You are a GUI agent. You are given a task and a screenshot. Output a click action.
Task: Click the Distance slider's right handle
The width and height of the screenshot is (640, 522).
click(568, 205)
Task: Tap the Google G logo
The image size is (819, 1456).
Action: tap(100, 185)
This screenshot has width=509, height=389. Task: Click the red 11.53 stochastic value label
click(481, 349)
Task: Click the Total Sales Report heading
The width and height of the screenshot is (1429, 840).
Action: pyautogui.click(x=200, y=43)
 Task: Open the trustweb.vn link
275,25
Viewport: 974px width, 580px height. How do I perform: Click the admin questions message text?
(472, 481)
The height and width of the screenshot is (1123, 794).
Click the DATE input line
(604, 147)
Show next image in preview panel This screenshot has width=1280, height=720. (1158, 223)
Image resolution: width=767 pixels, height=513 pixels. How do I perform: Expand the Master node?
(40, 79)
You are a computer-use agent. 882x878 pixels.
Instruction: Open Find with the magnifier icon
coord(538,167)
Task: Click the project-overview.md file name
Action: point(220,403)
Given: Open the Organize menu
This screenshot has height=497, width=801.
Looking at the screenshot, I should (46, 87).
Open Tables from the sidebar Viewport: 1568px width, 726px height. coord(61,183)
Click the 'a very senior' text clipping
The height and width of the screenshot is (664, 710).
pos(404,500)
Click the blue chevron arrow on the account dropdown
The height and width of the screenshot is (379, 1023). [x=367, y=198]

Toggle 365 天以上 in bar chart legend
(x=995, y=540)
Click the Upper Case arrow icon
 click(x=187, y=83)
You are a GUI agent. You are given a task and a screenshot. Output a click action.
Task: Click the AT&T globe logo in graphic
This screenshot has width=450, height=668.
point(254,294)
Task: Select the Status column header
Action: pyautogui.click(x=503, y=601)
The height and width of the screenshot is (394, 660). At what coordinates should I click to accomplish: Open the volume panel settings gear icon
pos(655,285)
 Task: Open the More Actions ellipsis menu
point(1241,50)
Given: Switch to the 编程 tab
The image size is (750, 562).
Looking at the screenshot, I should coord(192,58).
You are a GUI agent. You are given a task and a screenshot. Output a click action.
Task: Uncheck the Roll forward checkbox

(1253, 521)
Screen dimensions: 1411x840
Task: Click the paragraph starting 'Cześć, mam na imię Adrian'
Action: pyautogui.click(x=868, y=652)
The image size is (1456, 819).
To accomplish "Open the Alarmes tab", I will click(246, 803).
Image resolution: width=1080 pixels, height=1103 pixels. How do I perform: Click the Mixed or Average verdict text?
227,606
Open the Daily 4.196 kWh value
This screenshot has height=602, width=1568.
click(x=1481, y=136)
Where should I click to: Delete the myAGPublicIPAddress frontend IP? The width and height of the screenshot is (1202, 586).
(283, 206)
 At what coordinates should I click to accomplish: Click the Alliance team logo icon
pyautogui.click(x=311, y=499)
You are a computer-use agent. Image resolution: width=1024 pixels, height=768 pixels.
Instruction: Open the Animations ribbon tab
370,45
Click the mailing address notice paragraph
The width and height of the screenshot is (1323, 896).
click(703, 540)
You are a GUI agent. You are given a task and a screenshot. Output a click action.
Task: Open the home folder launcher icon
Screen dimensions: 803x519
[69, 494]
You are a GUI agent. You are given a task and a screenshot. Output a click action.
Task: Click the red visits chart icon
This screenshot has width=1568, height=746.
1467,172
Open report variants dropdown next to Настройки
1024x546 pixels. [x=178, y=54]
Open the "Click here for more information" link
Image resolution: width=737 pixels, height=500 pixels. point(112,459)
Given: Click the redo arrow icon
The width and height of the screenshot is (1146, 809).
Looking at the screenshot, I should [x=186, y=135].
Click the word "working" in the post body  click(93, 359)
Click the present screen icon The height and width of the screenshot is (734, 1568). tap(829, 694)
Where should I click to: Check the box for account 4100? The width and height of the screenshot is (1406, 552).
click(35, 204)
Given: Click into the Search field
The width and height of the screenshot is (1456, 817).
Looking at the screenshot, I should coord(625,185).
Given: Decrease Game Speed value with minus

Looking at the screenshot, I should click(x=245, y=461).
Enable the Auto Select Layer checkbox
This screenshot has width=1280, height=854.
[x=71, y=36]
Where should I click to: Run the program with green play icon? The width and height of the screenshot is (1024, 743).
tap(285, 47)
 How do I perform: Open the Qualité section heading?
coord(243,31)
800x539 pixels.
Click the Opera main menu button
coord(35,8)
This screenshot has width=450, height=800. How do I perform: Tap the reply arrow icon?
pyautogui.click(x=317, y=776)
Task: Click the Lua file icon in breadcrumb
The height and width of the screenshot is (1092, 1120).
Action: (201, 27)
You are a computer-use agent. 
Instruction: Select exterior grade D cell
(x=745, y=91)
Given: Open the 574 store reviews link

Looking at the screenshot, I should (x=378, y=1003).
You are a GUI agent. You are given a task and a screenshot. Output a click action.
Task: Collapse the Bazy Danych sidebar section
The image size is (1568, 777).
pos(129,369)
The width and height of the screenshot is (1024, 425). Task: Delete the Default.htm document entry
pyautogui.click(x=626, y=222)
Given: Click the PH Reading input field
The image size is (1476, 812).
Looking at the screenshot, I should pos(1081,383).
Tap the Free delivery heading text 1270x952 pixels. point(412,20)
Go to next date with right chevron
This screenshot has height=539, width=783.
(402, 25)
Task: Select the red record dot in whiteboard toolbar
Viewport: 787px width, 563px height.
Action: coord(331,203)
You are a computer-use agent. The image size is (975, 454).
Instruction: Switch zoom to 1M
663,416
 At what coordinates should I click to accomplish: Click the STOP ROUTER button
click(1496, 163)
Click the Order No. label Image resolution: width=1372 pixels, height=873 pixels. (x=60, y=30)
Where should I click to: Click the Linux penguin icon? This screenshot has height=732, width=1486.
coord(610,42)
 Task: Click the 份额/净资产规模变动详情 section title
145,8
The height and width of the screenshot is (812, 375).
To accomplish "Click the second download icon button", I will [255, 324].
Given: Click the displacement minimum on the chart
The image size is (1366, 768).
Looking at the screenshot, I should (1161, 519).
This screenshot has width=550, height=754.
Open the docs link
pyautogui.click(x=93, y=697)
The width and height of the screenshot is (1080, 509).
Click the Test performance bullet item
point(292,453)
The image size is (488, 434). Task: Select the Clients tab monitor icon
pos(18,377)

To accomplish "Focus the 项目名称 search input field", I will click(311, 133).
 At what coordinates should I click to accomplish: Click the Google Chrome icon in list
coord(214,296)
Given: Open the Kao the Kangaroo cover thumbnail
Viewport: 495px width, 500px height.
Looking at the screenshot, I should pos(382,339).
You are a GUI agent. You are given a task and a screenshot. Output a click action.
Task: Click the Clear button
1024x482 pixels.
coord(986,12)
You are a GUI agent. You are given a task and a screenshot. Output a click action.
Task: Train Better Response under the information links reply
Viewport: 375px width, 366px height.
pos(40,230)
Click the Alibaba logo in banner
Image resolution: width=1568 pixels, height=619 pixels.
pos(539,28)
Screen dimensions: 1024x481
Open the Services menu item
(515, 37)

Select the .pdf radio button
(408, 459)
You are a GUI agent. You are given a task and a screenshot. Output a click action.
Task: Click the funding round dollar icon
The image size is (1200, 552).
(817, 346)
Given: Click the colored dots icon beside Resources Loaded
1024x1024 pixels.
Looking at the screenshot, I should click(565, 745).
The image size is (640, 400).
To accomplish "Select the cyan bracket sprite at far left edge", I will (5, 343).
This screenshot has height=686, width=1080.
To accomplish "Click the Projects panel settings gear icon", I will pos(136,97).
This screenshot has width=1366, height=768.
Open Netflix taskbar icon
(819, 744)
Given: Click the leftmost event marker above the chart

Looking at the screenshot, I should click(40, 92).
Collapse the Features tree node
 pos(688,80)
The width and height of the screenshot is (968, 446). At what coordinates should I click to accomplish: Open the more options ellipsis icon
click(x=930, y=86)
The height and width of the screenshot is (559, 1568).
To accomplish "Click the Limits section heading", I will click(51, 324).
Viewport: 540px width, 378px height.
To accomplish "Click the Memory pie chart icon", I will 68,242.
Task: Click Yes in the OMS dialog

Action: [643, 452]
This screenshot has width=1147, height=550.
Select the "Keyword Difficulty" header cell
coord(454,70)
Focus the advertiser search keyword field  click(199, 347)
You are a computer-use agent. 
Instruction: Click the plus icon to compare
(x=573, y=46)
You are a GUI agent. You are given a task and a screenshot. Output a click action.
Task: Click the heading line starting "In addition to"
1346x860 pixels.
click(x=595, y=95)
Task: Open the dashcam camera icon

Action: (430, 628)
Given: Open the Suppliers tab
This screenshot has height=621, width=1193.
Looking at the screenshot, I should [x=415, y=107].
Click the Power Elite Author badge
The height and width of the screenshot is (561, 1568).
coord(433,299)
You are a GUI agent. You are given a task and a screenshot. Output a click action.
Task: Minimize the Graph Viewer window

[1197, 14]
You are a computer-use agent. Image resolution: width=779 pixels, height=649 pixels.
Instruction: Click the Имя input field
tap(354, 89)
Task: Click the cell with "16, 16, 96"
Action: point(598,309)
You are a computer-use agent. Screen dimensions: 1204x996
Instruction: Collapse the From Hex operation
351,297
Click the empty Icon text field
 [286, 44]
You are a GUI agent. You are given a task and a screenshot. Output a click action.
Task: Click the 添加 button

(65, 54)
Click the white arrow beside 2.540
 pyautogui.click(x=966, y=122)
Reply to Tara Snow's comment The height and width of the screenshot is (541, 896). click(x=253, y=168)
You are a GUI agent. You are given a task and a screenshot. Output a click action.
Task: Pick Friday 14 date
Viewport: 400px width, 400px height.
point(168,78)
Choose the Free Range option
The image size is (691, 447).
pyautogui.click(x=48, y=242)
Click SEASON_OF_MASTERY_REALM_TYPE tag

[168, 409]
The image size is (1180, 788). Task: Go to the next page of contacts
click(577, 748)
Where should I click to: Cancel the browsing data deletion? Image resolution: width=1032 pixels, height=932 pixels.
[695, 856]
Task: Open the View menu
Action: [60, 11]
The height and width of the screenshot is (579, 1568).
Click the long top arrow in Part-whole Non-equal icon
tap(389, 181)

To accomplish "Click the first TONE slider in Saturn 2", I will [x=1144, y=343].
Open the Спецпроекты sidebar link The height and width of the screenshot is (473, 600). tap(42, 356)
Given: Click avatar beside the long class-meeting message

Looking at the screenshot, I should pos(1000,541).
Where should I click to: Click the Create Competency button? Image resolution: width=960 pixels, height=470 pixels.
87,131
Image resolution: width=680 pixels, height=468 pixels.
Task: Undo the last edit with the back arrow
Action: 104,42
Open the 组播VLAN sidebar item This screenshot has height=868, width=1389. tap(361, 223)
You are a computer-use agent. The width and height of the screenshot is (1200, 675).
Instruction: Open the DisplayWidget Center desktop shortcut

= = = = = = =

Prompt:
Output the lines from the one with "Open the Спецпроекты" to the final line of the entries above, exactly as they stand, please, and nothing else.

Answer section:
Open the Спецпроекты sidebar link The height and width of the screenshot is (473, 600). tap(42, 356)
Given: Click avatar beside the long class-meeting message

Looking at the screenshot, I should pos(1000,541).
Where should I click to: Click the Create Competency button? Image resolution: width=960 pixels, height=470 pixels.
87,131
Image resolution: width=680 pixels, height=468 pixels.
Task: Undo the last edit with the back arrow
Action: 104,42
Open the 组播VLAN sidebar item This screenshot has height=868, width=1389. tap(361, 223)
You are a computer-use agent. The width and height of the screenshot is (1200, 675).
Instruction: Open the DisplayWidget Center desktop shortcut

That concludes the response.